Pixel coordinate grounding data:
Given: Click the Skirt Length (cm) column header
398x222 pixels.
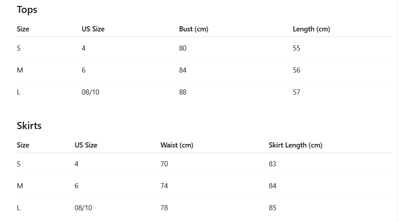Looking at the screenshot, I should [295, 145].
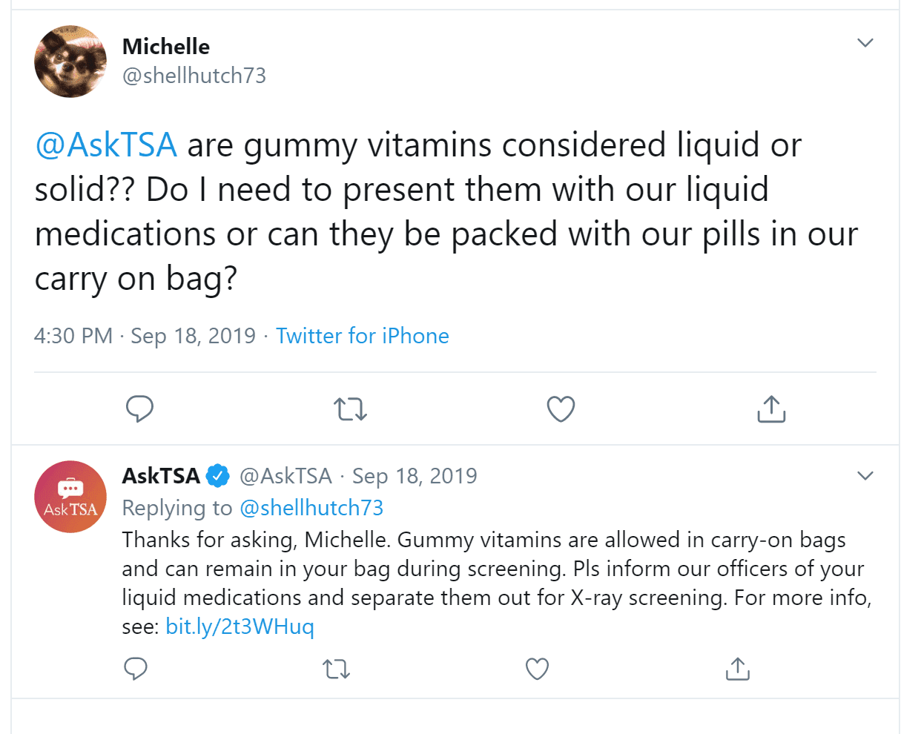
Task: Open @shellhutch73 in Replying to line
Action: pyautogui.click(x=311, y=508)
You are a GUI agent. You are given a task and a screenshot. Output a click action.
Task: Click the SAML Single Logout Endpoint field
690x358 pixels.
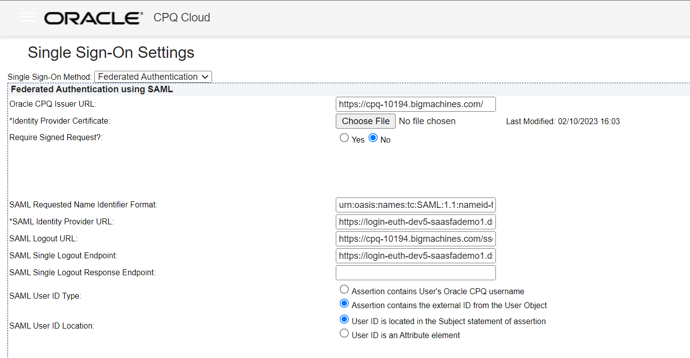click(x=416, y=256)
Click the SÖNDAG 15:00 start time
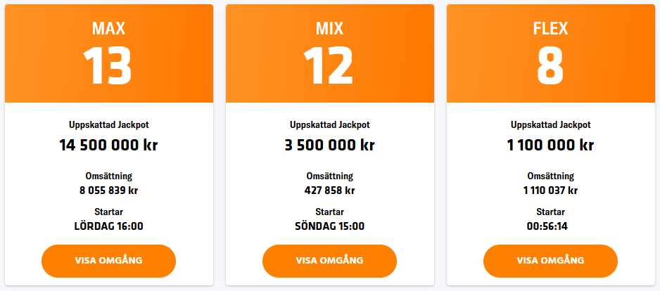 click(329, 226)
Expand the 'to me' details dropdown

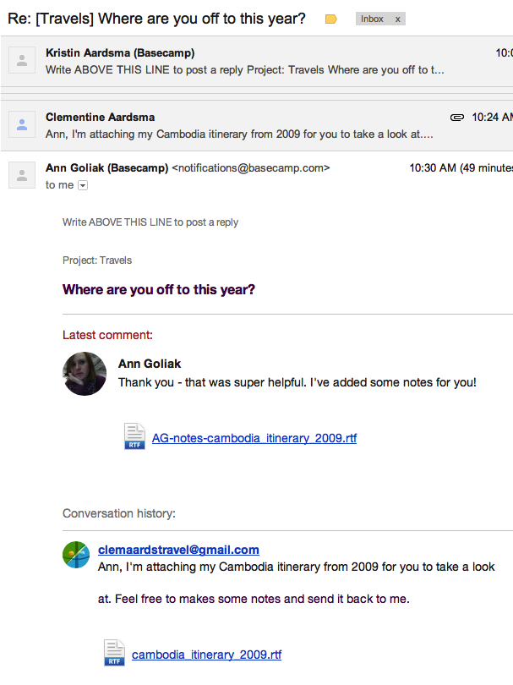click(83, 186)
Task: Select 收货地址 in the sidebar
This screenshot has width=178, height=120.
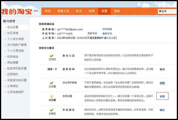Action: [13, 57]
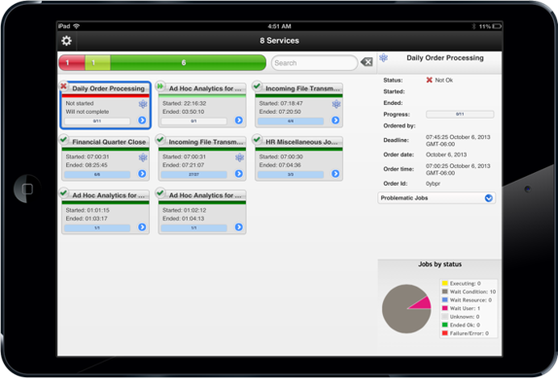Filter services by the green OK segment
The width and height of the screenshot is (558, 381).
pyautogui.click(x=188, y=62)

* * *

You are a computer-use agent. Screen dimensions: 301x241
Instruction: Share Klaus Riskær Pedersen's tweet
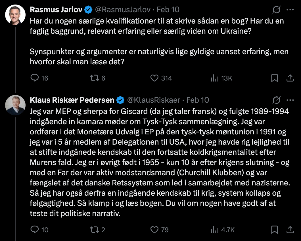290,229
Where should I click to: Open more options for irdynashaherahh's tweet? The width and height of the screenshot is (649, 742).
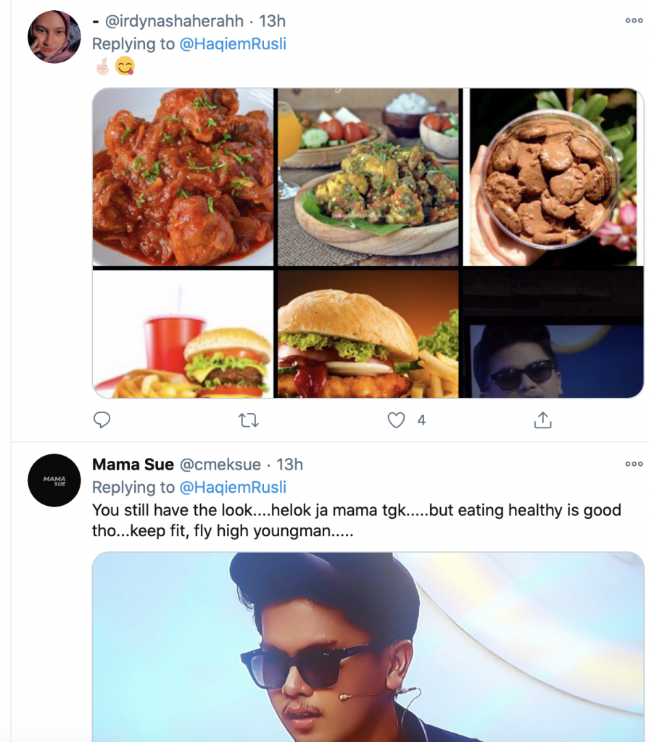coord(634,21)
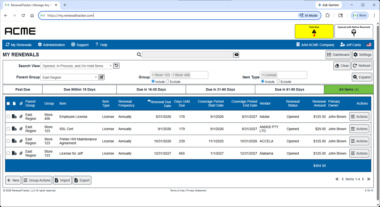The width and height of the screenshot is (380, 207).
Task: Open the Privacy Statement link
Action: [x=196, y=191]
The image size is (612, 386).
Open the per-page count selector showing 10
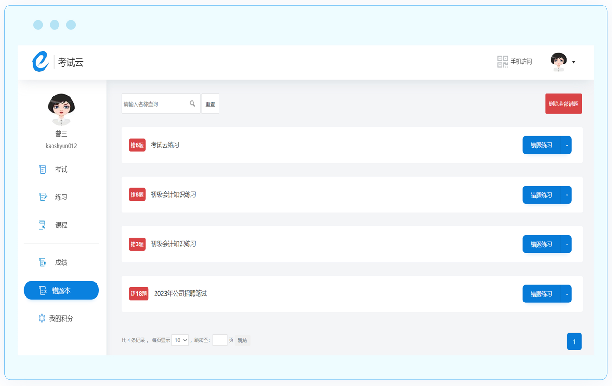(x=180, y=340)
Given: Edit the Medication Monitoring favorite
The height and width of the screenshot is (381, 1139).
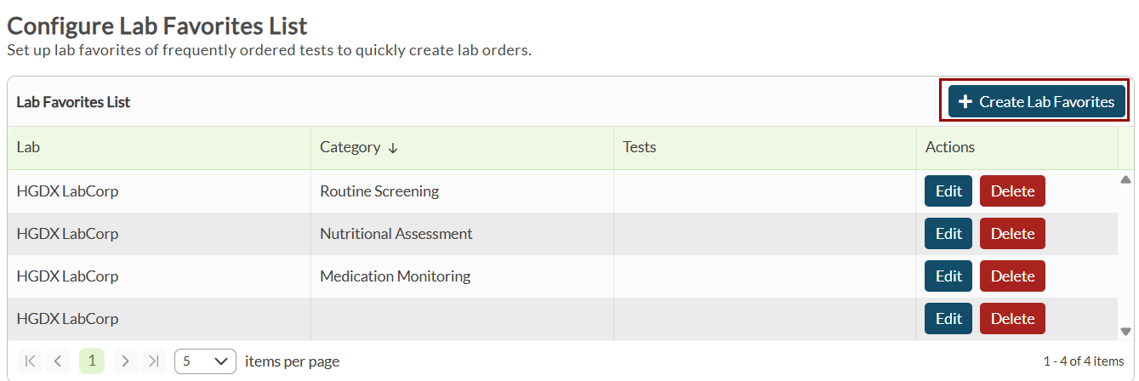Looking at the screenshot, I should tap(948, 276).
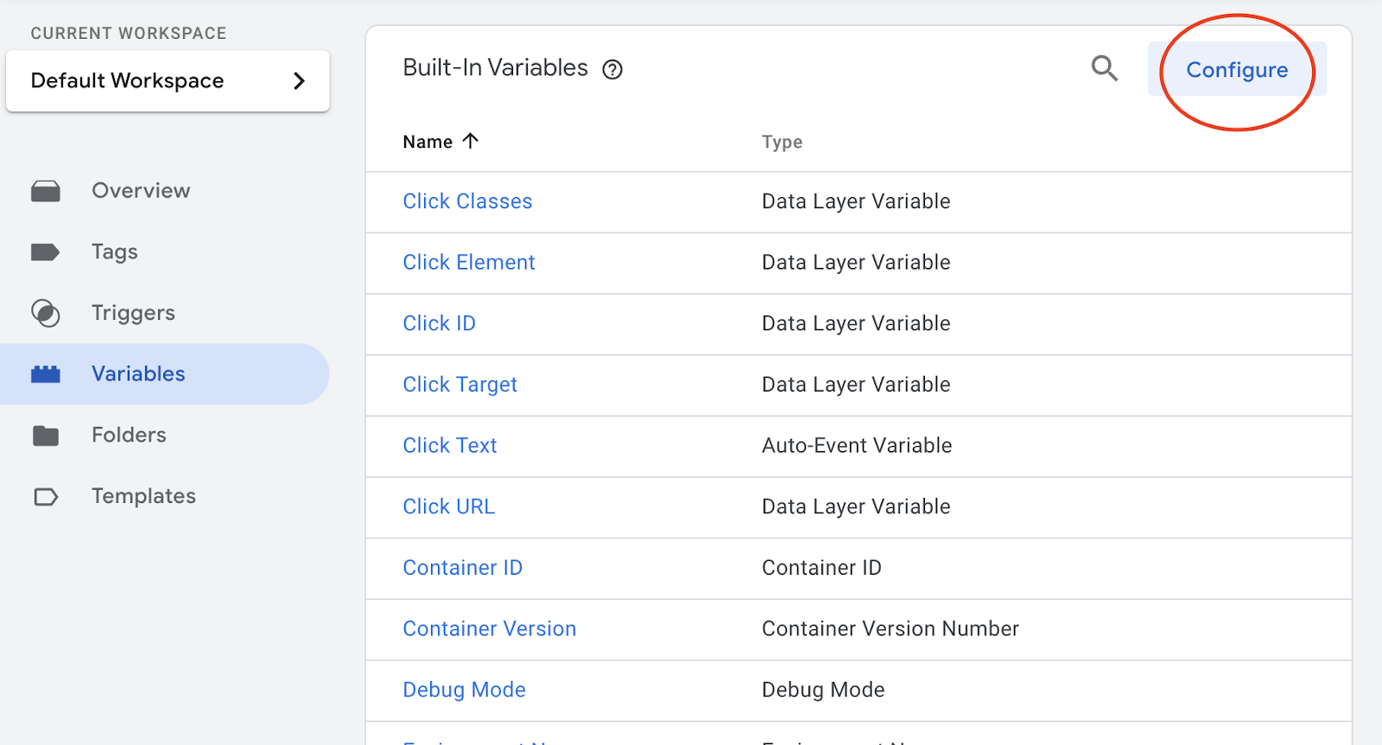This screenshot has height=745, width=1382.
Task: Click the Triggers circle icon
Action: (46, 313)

HOW TO COMPLETE THIS TASK - Word for word, repeat the lines above from the one with "The image size is (612, 386)." through the one with "Given: Edit the", and nothing beyond them. Omit the pictures.

SOLVED EXERCISE -
The image size is (612, 386).
Open the per-page count selector showing 10
(x=180, y=340)
Given: Edit the Medication Monitoring favorite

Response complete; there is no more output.